But she always say that how much she like her boyfriend and how sweet he is but in the other side she say to me your stronger than him( because when she hold my hand and I carry her hand she thinks I can do it better than her bf) and also she says I have soft hands and skin like her boyfriend and she always say things that I'm like her boyfriend or better than him...
Do you think she likes me too and do I have any chances to be with her?
And by the way she sent me about things like masturbate or lesbian jokes...

dontknownuthin
Mar 28, 2013, 10:27 AM
We could all guess but we can't really give you the answer you need. Since she's such a close friend, I recommend you address this directly and candidly with her and set some boundaries.

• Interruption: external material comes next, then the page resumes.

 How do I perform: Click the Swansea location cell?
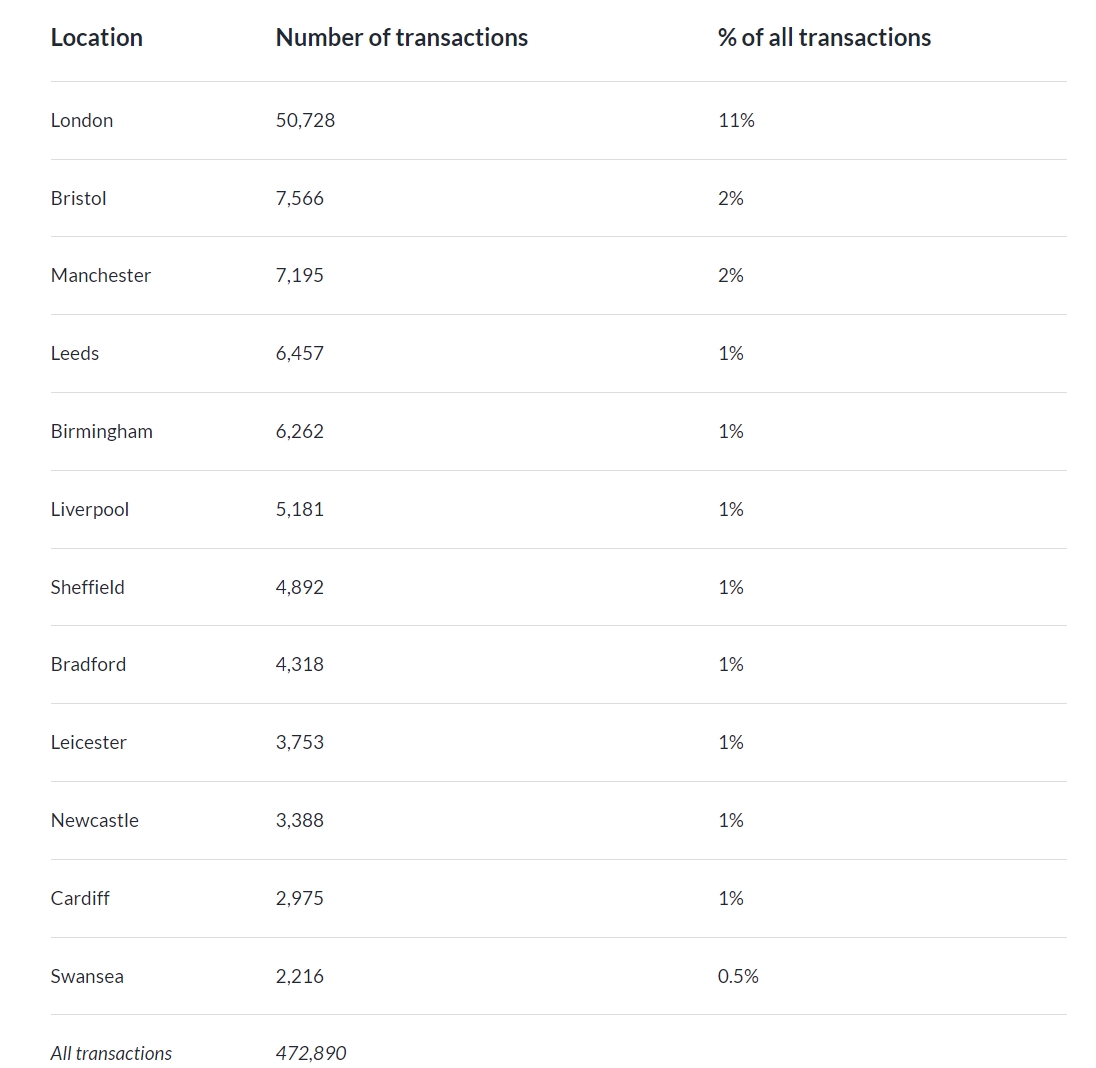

How about something like this:

"you know I'm bisexual, right? Because of that, when I have a close friendship with either a girl or a guy it can be confusing sometimes, and it's confusing with you. Since you have a boyfriend, I assume we're friends. But sometimes, you seem to be in a lot of physical contact with me - kind of flirtacious with the hugs and all of that, more than what's typical in a relationship between two straight girls. So, I guess I'm asking you where you're at with things. Are you bi or lesbian, too? Do you just think of me as a friend, or are you testing the waters with me?"

If she's interested in you romantically, you should draw a boundary and tell her, "well, we can date but only if and when you are free to date. You have a boyfriend and I don't want to disrespect anyone like that, and I don't want to deal with knowing the girl I'm seeing has a boyfriend - it's too much."

See what she has to say.

She already knows you're bi, so it's not like you're letting the cat out of the bag. And I don't think you have to pour your heart out. If you raise the issue, she'll know that you're open to dating her, which is enough for now.

JudyKayTee
Mar 29, 2013, 12:47 PM
How old are the parties involved?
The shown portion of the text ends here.